Another standout story in the issue is Sara Lippmann’s “Houseboy.” The pidgin English voice here is phenomenal and beautifully wrought:

“There is much items to fix. I take my hammer to pool deck. When I vision a lonely nail I hammer that nail because Mrs. Strickland worries the tetanus emergency. Then–how do you say?–I light up the pool deck. My fire glows green breakthrough to other side. My fire is a Pink Floyd song. I love Pink Floyd! I smoke Marlboro. I think. I try thinking English. I try to dream in English but in dream wild beasts rush the humble mountaintop like refuges to Yam Suf. A stampede of zebra and giraffa and peacock. The pool makes hypnotic on me. The wind blows, the water gleam the color the eyes of Tzipi when she wear blue contact lens. I swim Olympic. I swim and swim without thought or molesting.”

And I can’t resist also quoting this:

“Sometime there is deer eating the hydrangea bush and sometime I exclaimate, Die deer! But sometime I stand there and say, you are my friend, deer, you have eyes like hand grenade, when I vision your blood pulsating true animal vein make me want to be a better man.”

Like Kevin Wilson’s “The Moon’s Face, Darkened,” Sara Lippmann’s “Houseboy” is a story that builds and builds until it’s poignant and gripping close. Congratulations, Sara.

Curtis Dawkins has a great trio of gritty stories in the issue, “Urban Archery,” “In The Dayroom with Stinky,” and “A North.”

From “Urban Archery”:

“It was [Terrell’s] own fault his marriage was falling apart. Terrell felt back abut it and I think he really loved Marvel, but still, every other day when he got home from running his press at the paper factory, he’d hook up his bass boat to the back of his Dodge and meet his girlfriend at the little motel off the highway. Everyone knew about it; I didn’t even know why he bothered hooking up his glittery blue boat anymore. He never brought home any fish, and he never smelled like worms.”

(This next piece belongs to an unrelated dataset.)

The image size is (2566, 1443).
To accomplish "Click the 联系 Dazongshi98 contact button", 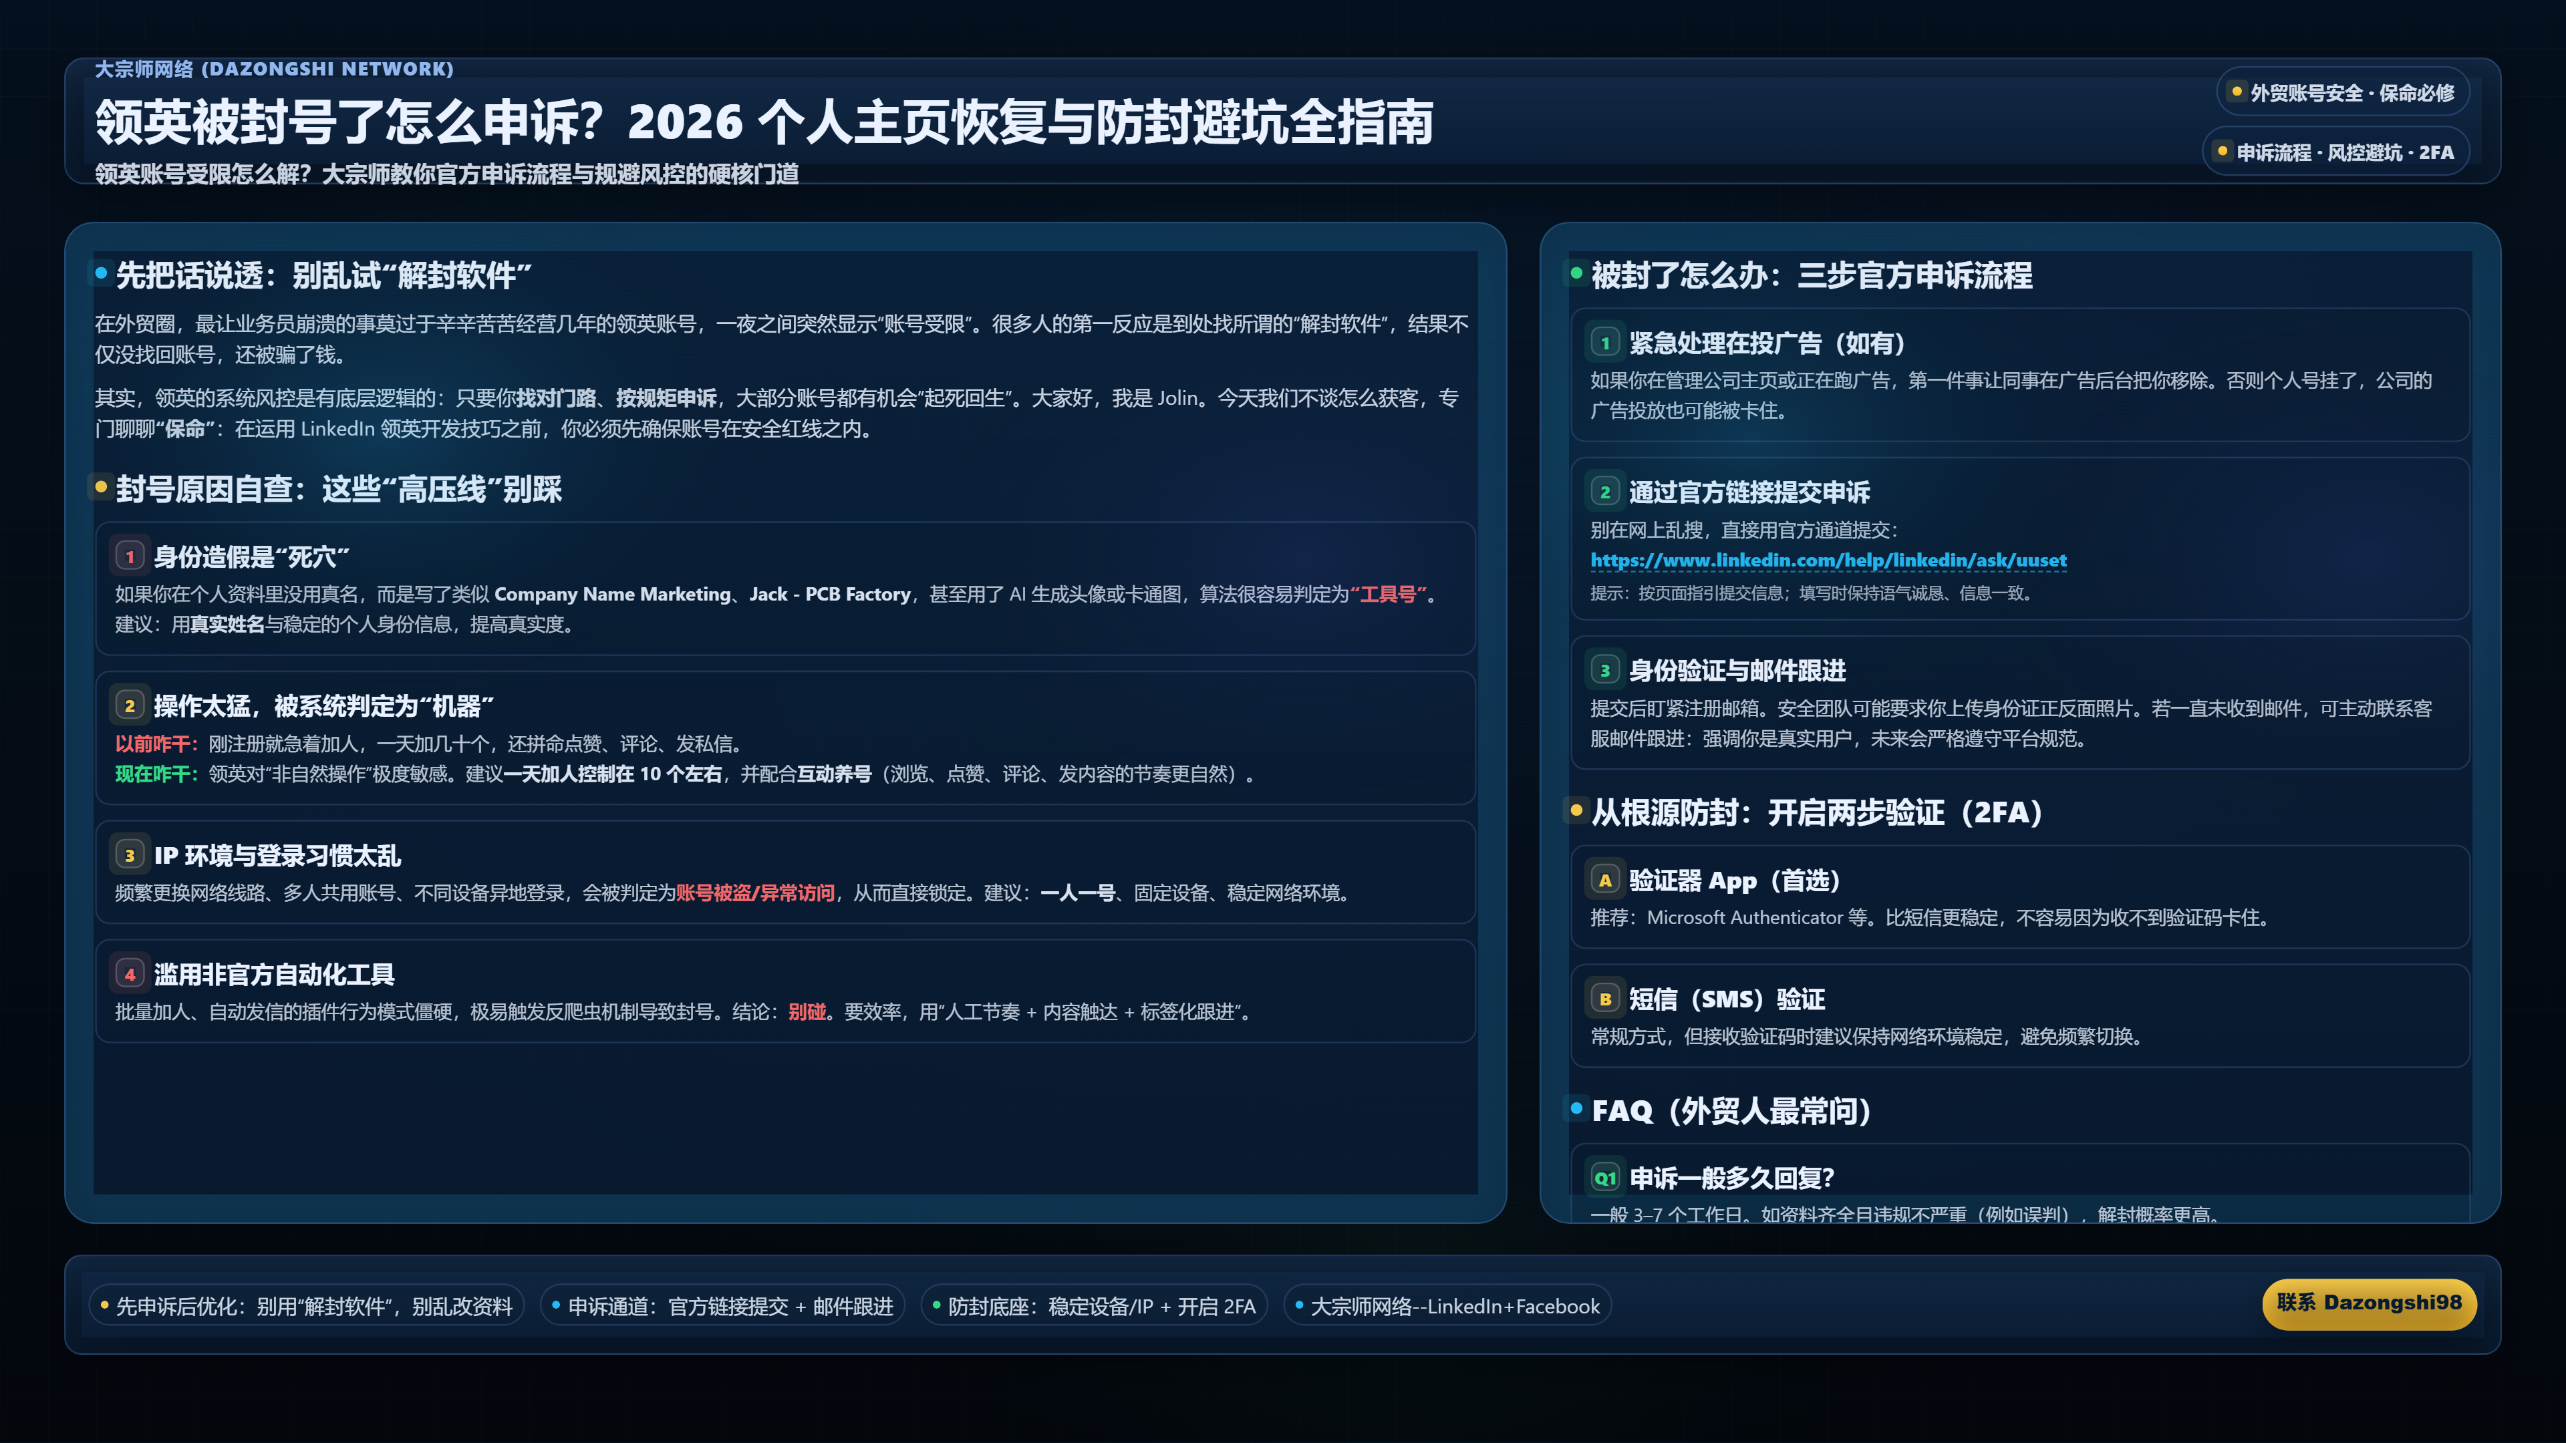I will point(2369,1304).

The closing image in this story, of Terrell and the narrator with bow and arrows drawn, is memorable and beautifully written.

Dawkins’s short story collection will be the first release forthcoming from BULL Books. I look forward to the read.

In addition to stories from Ryan Glenn Smith, Joshua Kleinberg, Nick Bertelson, and more, my story “Lodgers” is also included in this issue. At 4,000+ words “Lodgers” is the longest story I’ve published to date. My deep thanks to Jarrett Haley for his expert editing and his faith in this story set entirely on a farm in Ireland.